O partido está alerta. Reune-se na terça (5/7) em São Paulo, para discutir a crise. O deputado Arlindo Chinaglia (SP) estranhou as denúncias. Quer explicações. O senador Eduardo Suplicy (SP) foi talvez o mais enfático: defendeu uma acareação entre Genoino e Valério e disse estar "muito triste e decepcionado" com as denúncias e "pretende manifestar ainda hoje [2/7] sua preocupação ao presidente Luiz Inácio Lula da Silva". Isso após Genoino afirmar que acareação "lembra a ditadura", mas que se for convocado está disposto a ir.

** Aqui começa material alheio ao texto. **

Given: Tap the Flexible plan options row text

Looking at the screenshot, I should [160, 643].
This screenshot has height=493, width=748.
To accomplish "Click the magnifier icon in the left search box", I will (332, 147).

Ao mesmo tempo em que habita em vários petistas a ponderação e a dúvida, predomina entre alguns dirigentes do campo majoritário a arrogância. Enquanto o deputado federal Chico Alencar (PT-RJ) dava entrevista criticando dirigentes do seu partido que teriam lhe pedido para "pegar leve" no depoimento de testemunhas da CPI dos Correios, o representante do Ministério da Educação no Rio, William Campos, interrompeu os jornalistas para que ouvissem representantes da tendência interna Articulação (maioria). "Vou interpelar ele (Alencar) para que diga quem são esses dirigentes. Deputado é profissão de segunda classe, o Chico Alencar só quer aparecer. Quero ver ele governar", disse Campos, conforme a Agência Estado.

Na tevê

Neste domingo (3/7), o programa Canal Livre, da TV Bandeirantes, entrevista Roberto Jefferson, às 22h. Já o Roda Viva, que vai ao ar na segunda (4/7) às 22h30 na TV Cultura, entrevistará José Genoino.